Küçük melek kıskanıyor mu? 


Diye içinden düşündü. Alice'in kızınca daha sevimli olduğunu fark etti. Yanaklarını şişirmiş, alt dudağını ısırmış ve gözlerini ona kocaman açmıştı. Gözlerinin içinden kendi yanılsamasını görebiliyordu. Bir elini uzattı ve onun yanağını sıkmaya başladı. Alice ona sinirli bir şekilde bakarken, onun yanaklarını sıkmayı bırakmadı. 


Misty birden ne olduğunu anlamadı ve ikisine garip bir şekilde bakıyordu. 


Neden birden Alice sinirlendi ve Davin onun yanaklarını sıkıyor? 


Diye içinden kafası karışmış bir şekilde düşündü. 


Lucy, Alice'i onaylıyor gibi başını sallıyordu. Davin çok çapkın olmaya başlamıştı ve gözleri dışarılara kayıyordu. 


Sapık, ikimiz ona yetmiyor muyuz? 


Diye içinden ona şikayetle doluydu. 


Davin, Alice'in yanaklarını farklı şekillere sokuyor ve onu öpmemek için kendini zor tutuyordu. Çevresine bir bakındı ve kantinde kimsenin onlara dikkat etmediğini gördü. Hızlıce başını öne çıkardı ve Alice'in üst dudağını hafifçe ısırdı. Geri çekildi ve Alice'le uğraşmayı bıraktı. 


Alice'in yüzü kızarmış ve şaşkın bir şekilde Misty'ye bakıyordu. 


Misty'nin yüzü domates gibi kızarmıştı ve Alice gözlerinde merakla bakıyordu. 


Neden seni birden öptü? 


Diye içinden ona sormak istediği, soruyu düşündü. 


Kendine geldi ve Alice'in bakışlarından kaçınarak başını ayak uçlarına bakacak şekilde indirdi. 


Alice ne olduğunu anladığında artık kimseye bakacak yüzü yoktu ve Misty'nin yaptığı gibi yaptı. 


Davin: Tamam herkes yemeğini yediğine göre, ilk gezeceğimiz yere gidebiliriz. Misty ilk önce nereye gideceğiz? 


Misty ona bakmaya cesareti yoktu ve onun duyabileceği bir şekilde mırıldandı. 


Misty: küçük bir göle gideceğiz. Çevresi çok güzel. 


Davin onun başı yerdeyken onunla konuşmasını komik buluyordu. Onunla dalga geçmek istemiyordu. Onlara küserse, tüm plan mahvolurdu. 

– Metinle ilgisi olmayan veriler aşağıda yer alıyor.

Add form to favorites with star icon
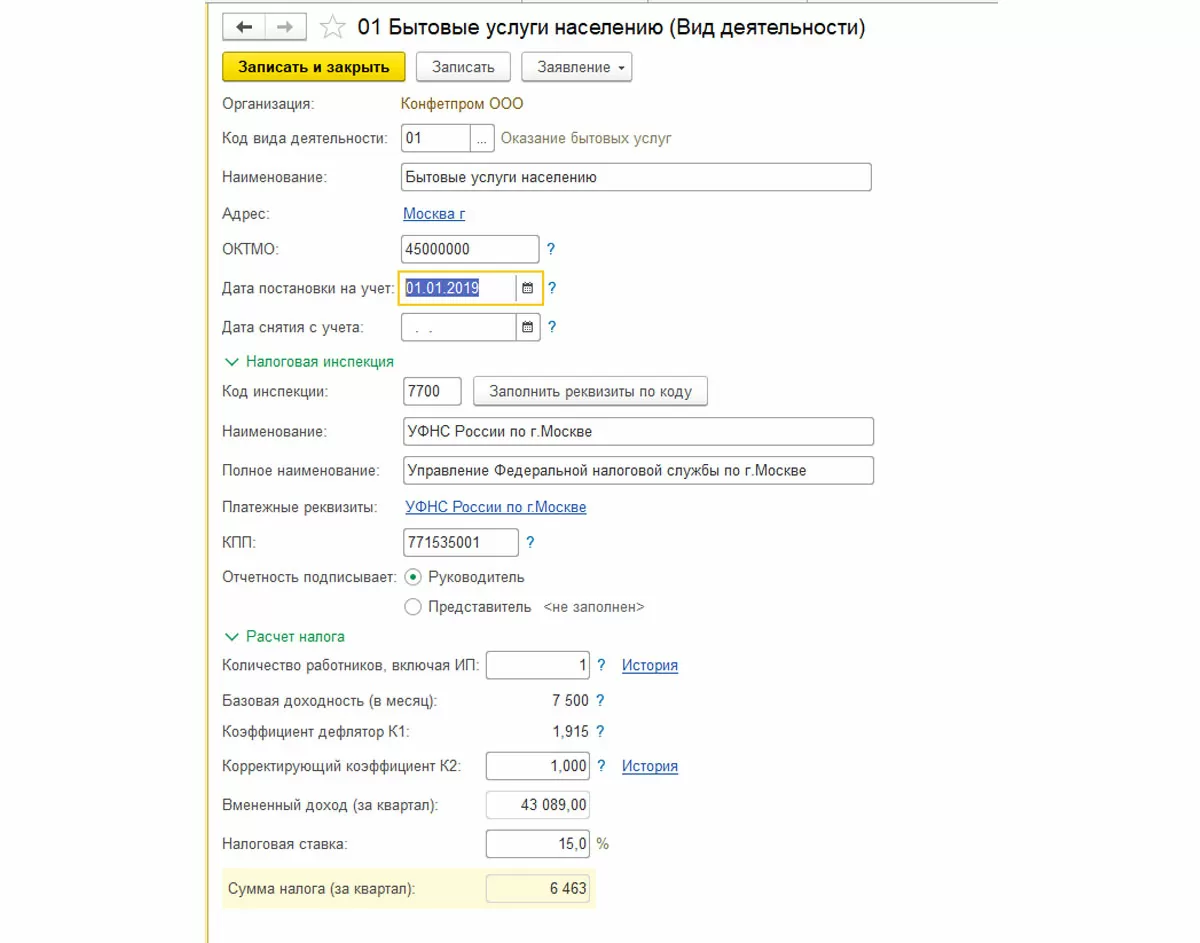point(333,27)
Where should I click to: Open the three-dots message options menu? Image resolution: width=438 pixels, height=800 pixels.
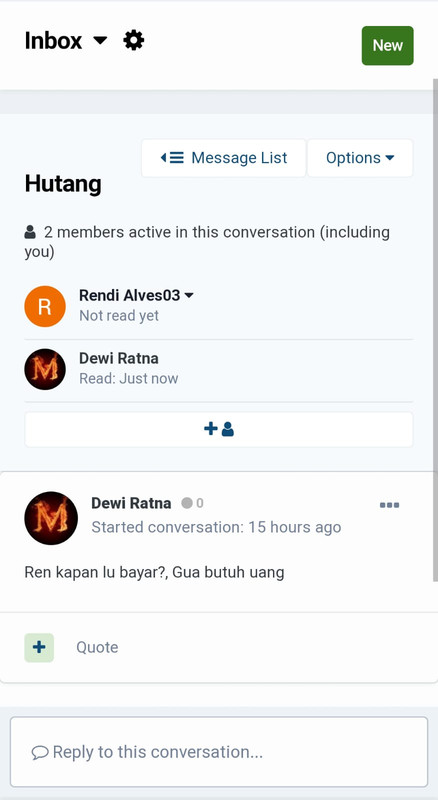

Davin: Hadi gidelim o zaman.  Bugün hafta sonu olması iyi bir şey. Belki bugün kamp bile yapabiliriz ne dersiniz? 


Davin istediği yeri bulabilirlerse, akşam tek başına serumu almaya gitmeye karar vermişti. Böylece Misty'nin onların amaçlarının ne olduğunu anlaması imkansız olacaktı. 


Misty'nin gözleri parladı ve başını kaldırıp, heyecanla ona bakmaya başladı. Misty her zaman kamp yapmak istemişti ama ona eşlik edecek birini bulamamıştı. Tek başına da kamp yapmaktan korkuyordu. 


Misty: Olur bende kamp iki tane kamp çadırı ve uyku tulumu var. İki tane daha bulabilirsek harika olur. 


Kızlarda itiraz etmediler. Onlarda hiç kamp yapmamışlardı ve Davin onların yanında olacağı için, güvende olacaklarını biliyorlardı. 


Davin: Nerden iki tane daha çadır ve uyku tulumu bulabiliriz? 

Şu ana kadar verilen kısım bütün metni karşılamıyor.